The Peltier effect is one of three reversible thermoelectric phenomena (often known simply as thermoelectric effects), the others being the Seebeck effect and the Thomson effect. The Peltier effect is named after the French physicist Jean Charles Athanase Peltier (1785–1845), who discovered it in 1834 – eight years after Thomas Seebeck published his results on the first thermoelectric effect, which bears his name.


Peltier found that the junctions of dissimilar metals were heated or cooled, depending upon the direction in which an electrical current passed through them. Heat generated by current flowing in one direction was absorbed if the current was reversed. (Note that the effect always involves pairs of junctions, whether the junctions are explicit or just implied in the balance of the circuit.) The Peltier effect is found to be proportional to the first power of the current, not to its square, as is the irreversible generation of heat caused by resistance throughout the circuit.


As an example of the Peltier effect, consider the circuit shown here. Under these conditions it is observed, as indicated in the diagram, that the right-hand junction is heated, showing that electrical energy is being transformed into heat energy. Meanwhile, heat energy is transformed into electrical energy at the left junction, thereby causing it to be cooled. When the current is reversed, heat is absorbed at the right junction and produced at the left one.


Absorption or production of heat at a current-carrying junction is an indication that an electromotive force (emf) exists at the junction.
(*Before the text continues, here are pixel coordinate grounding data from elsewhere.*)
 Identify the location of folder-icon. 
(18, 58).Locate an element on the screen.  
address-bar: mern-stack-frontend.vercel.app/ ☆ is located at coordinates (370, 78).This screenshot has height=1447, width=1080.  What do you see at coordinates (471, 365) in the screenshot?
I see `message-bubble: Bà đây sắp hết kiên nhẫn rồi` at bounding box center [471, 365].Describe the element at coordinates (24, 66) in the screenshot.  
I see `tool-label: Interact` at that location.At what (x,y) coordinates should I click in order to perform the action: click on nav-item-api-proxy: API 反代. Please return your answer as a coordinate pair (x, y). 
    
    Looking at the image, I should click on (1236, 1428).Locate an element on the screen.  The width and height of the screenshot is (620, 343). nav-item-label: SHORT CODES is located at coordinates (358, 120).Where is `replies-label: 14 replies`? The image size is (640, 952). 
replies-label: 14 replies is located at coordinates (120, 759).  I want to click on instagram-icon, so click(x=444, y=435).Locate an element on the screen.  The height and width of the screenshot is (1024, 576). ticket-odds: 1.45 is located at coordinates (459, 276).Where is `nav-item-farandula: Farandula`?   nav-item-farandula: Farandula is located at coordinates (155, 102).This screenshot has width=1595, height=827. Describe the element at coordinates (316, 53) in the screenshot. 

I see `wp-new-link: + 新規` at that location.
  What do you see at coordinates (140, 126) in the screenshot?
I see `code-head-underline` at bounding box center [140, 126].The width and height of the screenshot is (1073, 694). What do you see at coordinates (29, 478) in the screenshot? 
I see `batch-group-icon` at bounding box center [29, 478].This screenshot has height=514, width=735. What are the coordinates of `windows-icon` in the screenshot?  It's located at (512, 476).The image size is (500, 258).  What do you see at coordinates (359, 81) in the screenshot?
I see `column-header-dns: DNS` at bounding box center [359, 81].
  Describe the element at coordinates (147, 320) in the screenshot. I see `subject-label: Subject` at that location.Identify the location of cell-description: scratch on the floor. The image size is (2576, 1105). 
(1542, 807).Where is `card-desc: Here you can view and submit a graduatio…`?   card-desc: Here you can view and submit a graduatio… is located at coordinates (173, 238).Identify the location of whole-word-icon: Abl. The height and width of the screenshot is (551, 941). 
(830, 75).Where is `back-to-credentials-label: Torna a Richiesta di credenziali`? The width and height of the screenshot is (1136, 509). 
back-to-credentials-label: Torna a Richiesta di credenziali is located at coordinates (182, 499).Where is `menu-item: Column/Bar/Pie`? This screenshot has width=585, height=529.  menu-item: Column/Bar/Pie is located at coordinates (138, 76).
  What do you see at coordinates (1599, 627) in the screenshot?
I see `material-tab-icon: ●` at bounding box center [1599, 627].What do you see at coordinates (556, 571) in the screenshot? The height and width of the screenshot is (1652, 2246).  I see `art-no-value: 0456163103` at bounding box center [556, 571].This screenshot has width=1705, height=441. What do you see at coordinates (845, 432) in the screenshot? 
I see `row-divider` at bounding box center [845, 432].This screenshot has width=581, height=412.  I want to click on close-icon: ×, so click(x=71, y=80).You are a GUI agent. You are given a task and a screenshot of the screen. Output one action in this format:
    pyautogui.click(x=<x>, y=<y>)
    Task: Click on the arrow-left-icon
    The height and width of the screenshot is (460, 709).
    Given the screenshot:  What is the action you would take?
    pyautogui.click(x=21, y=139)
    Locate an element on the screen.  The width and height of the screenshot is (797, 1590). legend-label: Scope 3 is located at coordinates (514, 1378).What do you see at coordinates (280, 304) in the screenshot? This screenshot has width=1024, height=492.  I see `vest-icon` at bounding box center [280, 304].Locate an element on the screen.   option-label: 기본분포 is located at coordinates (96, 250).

Suppose the direction of the main current is the same as that produced by the junction emf, π. Each current carrier, q, is accelerated as it crosses the junction, gaining energy


   W = πq.    (1)


This energy must be absorbed from the environment, in which event the junction is cooled. When the diagram above is interpreted in the light of this argument, it is seen that at each junction the copper is positive with respect to the iron.


The heat absorbed per second at a junction carrying a current I amperes is give by:


   Heat absorbed/sec = πabI   (2)


where the current is from metal a to metal b. The junction emf, πab, is known as the Peltier coefficient; it is the heat energy absorbed per second at the junction per unit current, that is, the heat energy absorbed per unit charge. πab is positive if metal a is positive with respect to metal b (thus πCu, Fe is positive). The magnitude of πab is a function of the temperature of the junction. For identical temperatures πab = -πba. Thus, if the direction of the current in equation (2) is reversed, the heat absorbed per second is


   Heat absorbed/sec = πbaI    (3)


which should be, and is, opposite in sign to equation (2).


Heat produced at a junction is a combination of Joule heat and "borrowed" heat contributed by connections elsewhere in the circuit, whether purposeful or not. Similarly, heat absorbed by a junction will be "pumped" into the other junctions distributed around the circuit. Semiconductor materials formulated especially for use in Peltier devices show "heat pumping" efficiency several times that of the most active metal pairings. These devices are used in applications ranging from lunch box coolers/warmers to laboratory instruments and communications systems. Quite large temperature differences can be generated by cascading or pyramiding Peltier devices such that each level in the pyramid acts as a heat sink for the level above.